Comment le café d'Haïti reçut-il cette désignation? L’origine du café en Haïti peut être retracée jusqu’au premier caféier transporté aux colonies françaises de Saint-Domingue, Martinique et Guadeloupe par Gabriel DeClieu. Lors de la colonisation d’Indonésie par les Pays-Bas, Nicolaes Witsen, l’administrateur de la Dutch East India Trading Company, importa trois caféiers de l’île de Java jusqu’à l’Amsterdam Hortus Botanicus. Une de ces trois plantes fut un cadeau pour Louis XVI qu’il choisît ensuite de présenter dans le Jardin royal des plantes à Paris. C’est cette même plante qui fut transportée par Gabriel DeClieu aux colonies françaises pour sa cultivation.
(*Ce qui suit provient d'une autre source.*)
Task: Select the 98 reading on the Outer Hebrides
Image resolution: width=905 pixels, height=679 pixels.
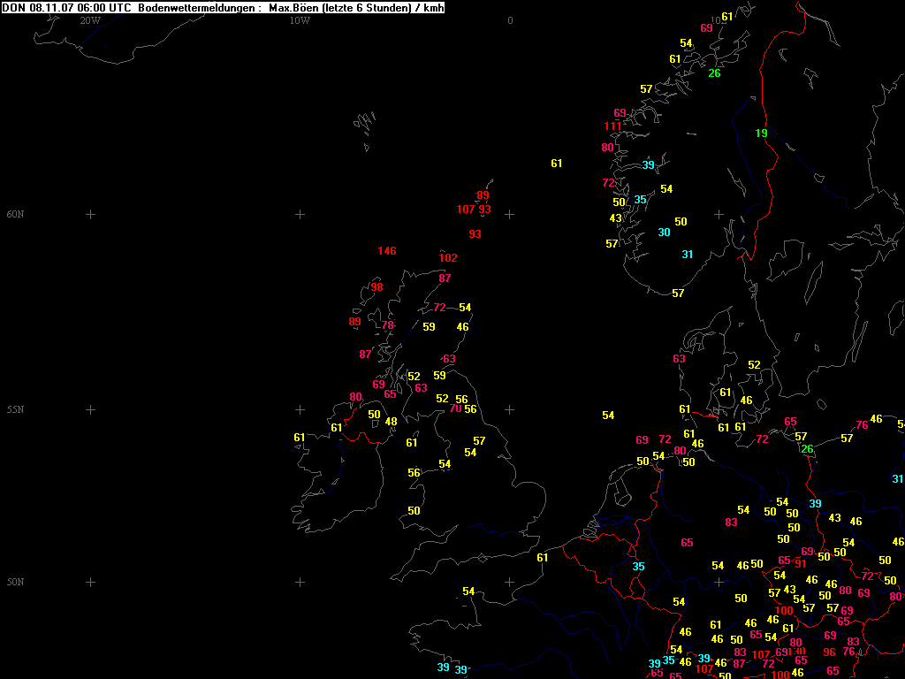Action: coord(377,287)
Aucune autre variété de café poussait en Haïti avant celle de Gabriel DeClieu, et donc aucune autre variété aurait pu avoir une influence génétique sur les générations suivantes. Le café d’Haïti est donc une variété ancestrale.

Malheureusement, la variété arabica typica d’Haïti fut victime de plusieurs pestes dévastatrices tel le scolyte et la pourriture des racines de caféiers. Dans les années 1980, le scolyte, un insecte qui ronge l’écorce des caféiers, dévasta les récoltes de café en Haïti. En 2012, 80% du reste des caféiers furent détruits par la rouille des feuilles de café. Depuis ce temps, la variété arabica typica commença à se faire remplacer par d’autres variétés de cafés plus résistantes aux pestes, tel la variété catigua et “blue mountain”. 

Tout n’est pas perdu pour le café haïtien : des organismes à but non lucratif comme Singing Rooster comprennent l’urgence de reboiser l’Haïti, pas seulement pour ses caféiers mais aussi pour réduire l’impact du changement climatique dans le pays. En investissant dans le café haïtien et en travaillant sur place avec des organismes à but non lucratif, cela bénéficie les fermiers et petits producteurs, améliore l’infrastructure et aide à produire du café de qualité supérieure.